Methods: A panel of tissue microarrays constructed from a well-characterised cohort of 553 men with conservatively managed prostate cancer was stained immunohistochemically to detect Hsp-27 protein. Hsp-27 expression was compared with a series of pathological and clinical parameters, including outcome.

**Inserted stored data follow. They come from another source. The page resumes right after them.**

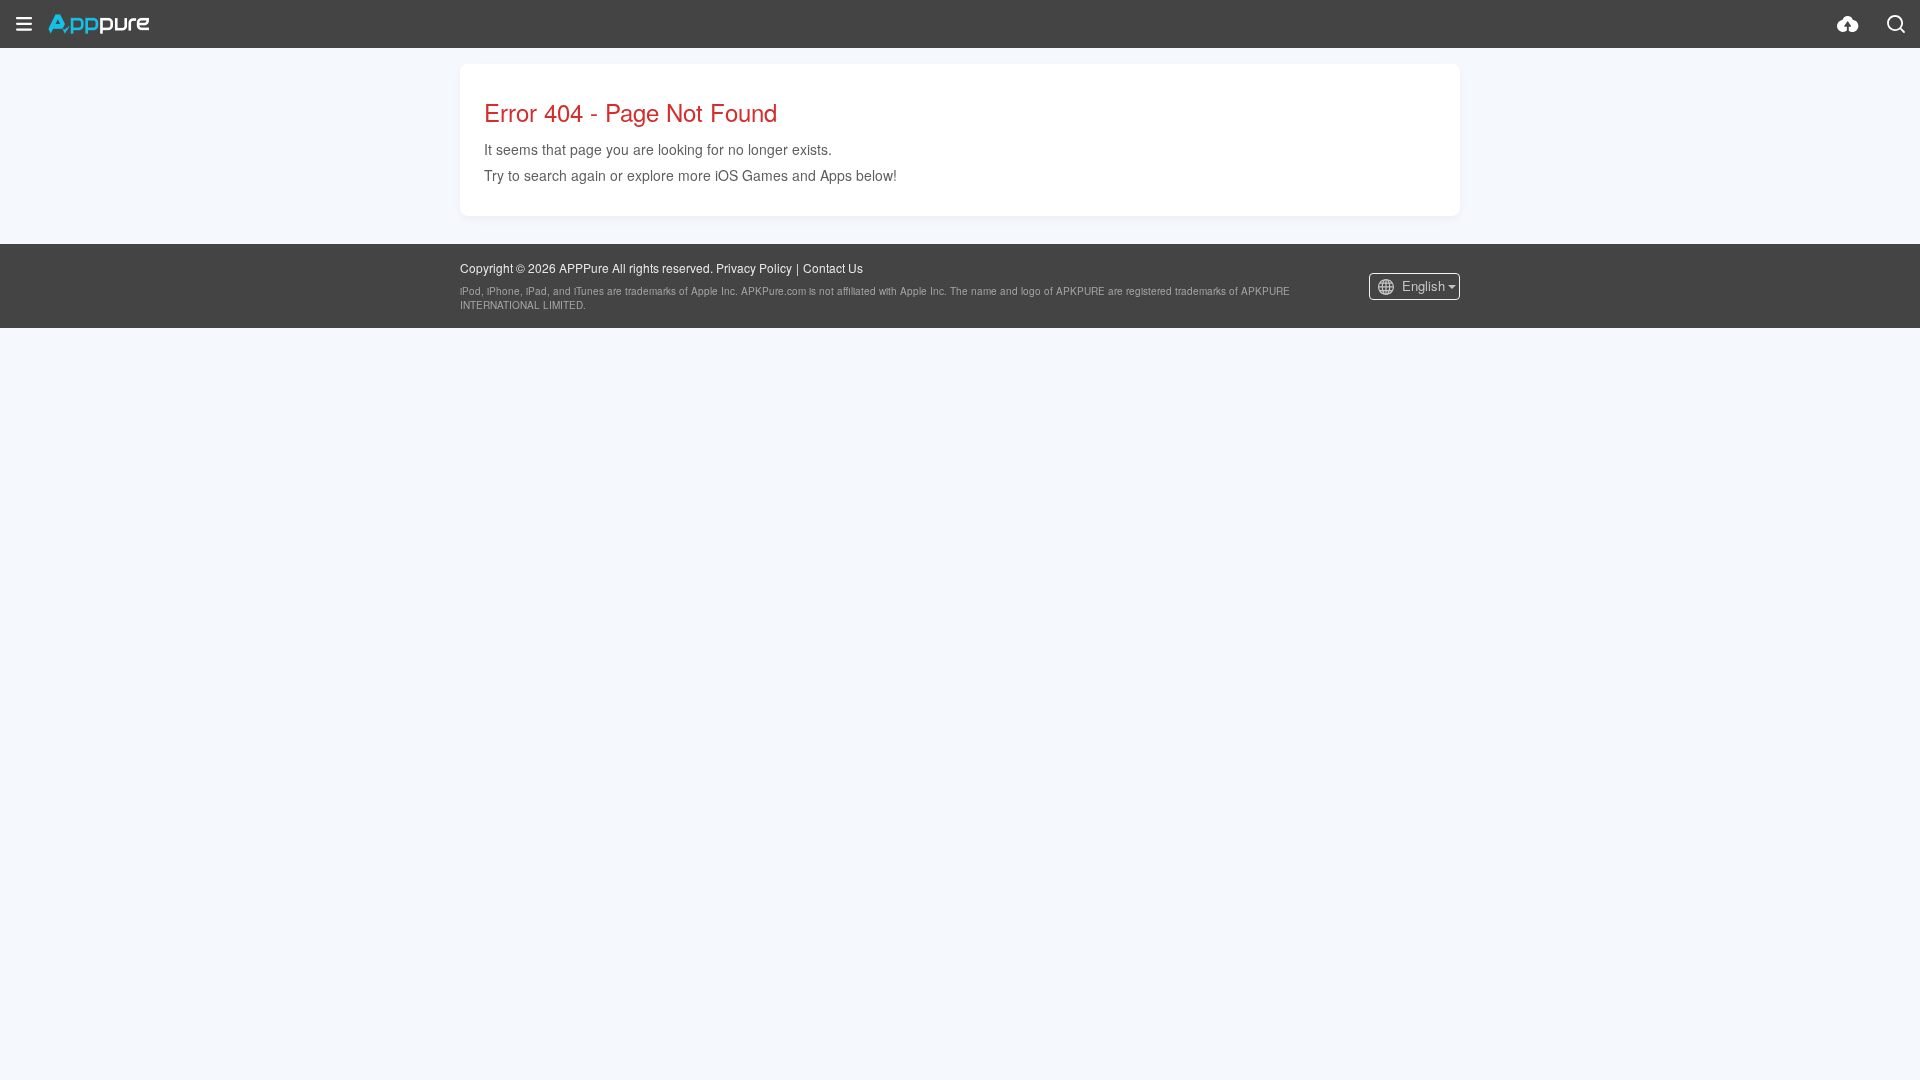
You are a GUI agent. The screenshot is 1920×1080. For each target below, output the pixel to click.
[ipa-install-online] (1848, 24)
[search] (1896, 24)
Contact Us (833, 267)
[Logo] (98, 24)
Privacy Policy (754, 267)
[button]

Results: Hsp-27 staining was indicative of higher Gleason score (P<0.001). In tissue cores having a Gleason score >7, the presence of Hsp-27 retained its power to independently predict poor clinical outcome (P<0.002). Higher levels of Hsp-27 staining were almost entirely restricted to cancers lacking ERG rearrangements (chi2 trend=31.4, P<0.001), although this distribution did not have prognostic significance.

Interpretation: This study has confirmed that, in prostate cancers managed conservatively over a period of more than 15 years, expression of Hsp-27 is an accurate and independent predictive biomarker of aggressive disease with poor clinical outcome (P<0.001). These findings suggest that apoptotic and cell-migration pathways modulated by Hsp-27 may contain targets susceptible to the development of biologically appropriate chemotherapeutic agents that are likely to prove effective in treating aggressive prostate cancers.

Figure 1

Immunohistochemical expression of Hsp-27 in TMA cores of prostatic tissues. The location of the high-magnification regions shown below each of the cores is indicated by the corresponding rectangular field. Stromal expression was not identified in any of the malignant tissues examined. No expression of Hsp-27 was identified in the nuclei although the amounts may be below the level of immunohistochemical detection. (A) Normal prostatic tissue in which luminal epithelial cells express Hsp-27 within the cytoplasm. Basal cells are scanty but, where present, are also stained. Stromal tissues are not stained. (B) Hyperplastic but not dysplastic glandular epithelium strongly expressing Hsp-27 within the cytoplasm. (C) Hyperplastic and mildly dysplastic epithelium in which basal cells are prominent and uniformly express Hsp-27. The overlying luminal epithelial cells are mainly negative, although a few express Hsp-27 strongly. (D) Hyperplastic, dysplastic and focally neoplastic intra-glandular epithelium that is predominantly negative for Hsp-27. Occasionally small foci of basal and luminal epithelial cells strongly express Hsp-27. (E) Moderately differentiated (Gleason 3+3) prostatic adenocarcinoma that is negative for Hsp-27 expression. (F) Moderately differentiated (Gleason 3+3) prostatic adenocarcinoma expressing Hsp-27 at a low level (+) in the cytoplasm of the majority of the malignant cells. (G) Poorly differentiated (Gleason 4+3) prostatic adenocarcinoma expression of Hsp-27 at a high (+++) level in the cytoplasm of the majority of the malignant cells. (H) Very poorly differentiated (Gleason 5+5) prostatic adenocarcinoma heterogeneously expressing Hsp-27 at an intermediate level (++) in the majority, but not all of the malignant cells. Magnification of all cores: × 60. The detailed fields within each of the cores are magnified at × 200.

Figure 2

Numerical distribution of Hsp-27 expression by the epithelial cells in normal, hyperplastic, PIN and malignant tissues (cancer cores). The clinical behaviour of the malignant cells expressing Hsp-27 is shown in Figure 3. The +, ++ and +++ signs are a conventional semi-quantitative assessment of the amount of staining defined in Figure 1 legend.

Figure 3

(A) Prostate cancer survival and (B) overall survival according to Hsp-27 expression.

Figure 4

Forest plots indicating the effect of hazard ratios of Hsp-27 expression on prostate cancer survival in a Cox multivariate model by (A) Gleason subgroups and (B) ETS subgroups. The graph shows for each subgroup the hazard ratio with the 95% confidence interval and the percentage weight contributed to the meta-analysis by each subgroup is shown by the size of the corresponding rectangle. The summary hazard ratio is shown by the solid line and the middle of the diamond, the extremes of which represent the 95% confidence intervals. The dotted line shows the no effect point.